Stupid question, bowling balls don't fit through the vacuum's hose.

[–] Nomecks@lemmy.ca 23 points 3 weeks ago

Ur mom could suck it through

[–] Shard@lemmy.world 50 points 3 weeks ago (1 children)

So will the bowling ball gravitationally attract the earth to itself there by reach the earth an infinitesimally small amount?

[–] BB84@mander.xyz 46 points 3 weeks ago (1 children)

Yes, the earth accelerates toward the ball faster than it does toward the feather.

[–] SzethFriendOfNimi@lemmy.world 17 points 3 weeks ago (1 children)

Wouldn’t this be equally offset by the increase in inertia from their masses?

[–] BB84@mander.xyz 35 points 3 weeks ago* (last edited 3 weeks ago) (2 children)

If your bowling ball is twice as massive, the force between it and earth will be twice as strong. But the ball’s mass will also be twice as large, so the ball’s acceleration will remain the same. This is why g=9.81m/s^2 is the same for every object on earth.

But the earth’s acceleration would not remain the same. The force doubles, but the mass of earth remains constant, so the acceleration of earth doubles.

[–] Venator@lemmy.nz 19 points 3 weeks ago* (last edited 3 weeks ago) (1 children)

I wonder how many frames per... picosecond you'd need to capture that on camera... And what zoom level you'd need to see it.

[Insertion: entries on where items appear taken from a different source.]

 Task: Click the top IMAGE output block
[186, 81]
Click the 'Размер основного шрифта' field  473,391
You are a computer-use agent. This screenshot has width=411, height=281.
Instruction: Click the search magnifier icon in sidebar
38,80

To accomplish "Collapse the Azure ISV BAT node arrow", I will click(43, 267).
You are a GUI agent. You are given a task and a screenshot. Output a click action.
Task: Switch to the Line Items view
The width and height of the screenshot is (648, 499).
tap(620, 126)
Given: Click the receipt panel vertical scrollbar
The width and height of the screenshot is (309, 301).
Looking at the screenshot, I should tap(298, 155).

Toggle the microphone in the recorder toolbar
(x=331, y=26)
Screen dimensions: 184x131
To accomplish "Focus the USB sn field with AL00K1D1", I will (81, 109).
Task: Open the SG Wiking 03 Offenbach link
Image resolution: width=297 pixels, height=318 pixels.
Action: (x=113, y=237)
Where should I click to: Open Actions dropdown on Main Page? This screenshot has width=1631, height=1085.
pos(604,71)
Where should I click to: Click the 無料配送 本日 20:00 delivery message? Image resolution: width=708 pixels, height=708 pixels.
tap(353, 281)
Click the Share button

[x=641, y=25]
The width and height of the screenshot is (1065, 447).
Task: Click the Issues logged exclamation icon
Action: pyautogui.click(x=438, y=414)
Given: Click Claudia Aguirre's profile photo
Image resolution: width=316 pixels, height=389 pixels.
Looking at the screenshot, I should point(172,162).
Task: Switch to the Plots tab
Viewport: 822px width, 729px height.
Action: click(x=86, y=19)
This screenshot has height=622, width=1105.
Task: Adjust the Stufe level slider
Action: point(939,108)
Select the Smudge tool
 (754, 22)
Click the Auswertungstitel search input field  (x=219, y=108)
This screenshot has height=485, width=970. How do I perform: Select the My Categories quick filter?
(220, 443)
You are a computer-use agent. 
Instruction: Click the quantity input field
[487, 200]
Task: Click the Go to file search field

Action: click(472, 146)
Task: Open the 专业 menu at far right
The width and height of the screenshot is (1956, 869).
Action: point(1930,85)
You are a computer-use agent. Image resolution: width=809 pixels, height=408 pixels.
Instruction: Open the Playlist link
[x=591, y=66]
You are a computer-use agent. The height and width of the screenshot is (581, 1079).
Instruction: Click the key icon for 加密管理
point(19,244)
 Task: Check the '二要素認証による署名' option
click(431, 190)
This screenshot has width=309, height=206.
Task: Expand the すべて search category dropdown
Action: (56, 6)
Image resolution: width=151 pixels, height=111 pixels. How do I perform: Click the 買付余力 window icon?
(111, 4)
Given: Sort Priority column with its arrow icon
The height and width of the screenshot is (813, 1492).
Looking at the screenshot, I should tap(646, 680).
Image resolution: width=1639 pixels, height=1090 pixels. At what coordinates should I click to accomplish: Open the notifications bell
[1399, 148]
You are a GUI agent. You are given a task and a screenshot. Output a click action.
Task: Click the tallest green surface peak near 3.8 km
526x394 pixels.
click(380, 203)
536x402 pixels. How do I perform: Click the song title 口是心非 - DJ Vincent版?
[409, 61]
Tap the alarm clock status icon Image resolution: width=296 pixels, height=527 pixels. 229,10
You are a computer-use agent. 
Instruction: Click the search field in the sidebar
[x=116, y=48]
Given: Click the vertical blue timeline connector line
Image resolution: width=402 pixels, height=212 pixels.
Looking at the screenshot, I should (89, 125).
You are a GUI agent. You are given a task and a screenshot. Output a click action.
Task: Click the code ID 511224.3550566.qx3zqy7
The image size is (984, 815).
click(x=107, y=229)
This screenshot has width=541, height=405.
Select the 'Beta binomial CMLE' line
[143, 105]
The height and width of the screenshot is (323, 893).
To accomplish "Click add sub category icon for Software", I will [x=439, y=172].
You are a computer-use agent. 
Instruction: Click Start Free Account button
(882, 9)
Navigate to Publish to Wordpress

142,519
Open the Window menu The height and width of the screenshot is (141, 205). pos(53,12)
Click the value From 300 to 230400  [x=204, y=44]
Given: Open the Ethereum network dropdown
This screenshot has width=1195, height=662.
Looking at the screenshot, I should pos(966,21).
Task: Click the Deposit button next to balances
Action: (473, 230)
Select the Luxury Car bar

I think the roughness of the surface of the bowling ball would have a bigger impact on the time, in that the surface might be closer at some points if it were to rotate while falling.

[–] WhatAmLemmy@lemmy.world 8 points 3 weeks ago* (last edited 3 weeks ago)

Considering the mass of the ~~earth~~ (?) moon, I wouldn't be surprised if it'd be nearly impossible to capture a difference between a feather or bowling ball. You might have to release them at 100m or 1000m above the surface, but then maybe the moons miniscule atmosphere or density variances will have more of an effect.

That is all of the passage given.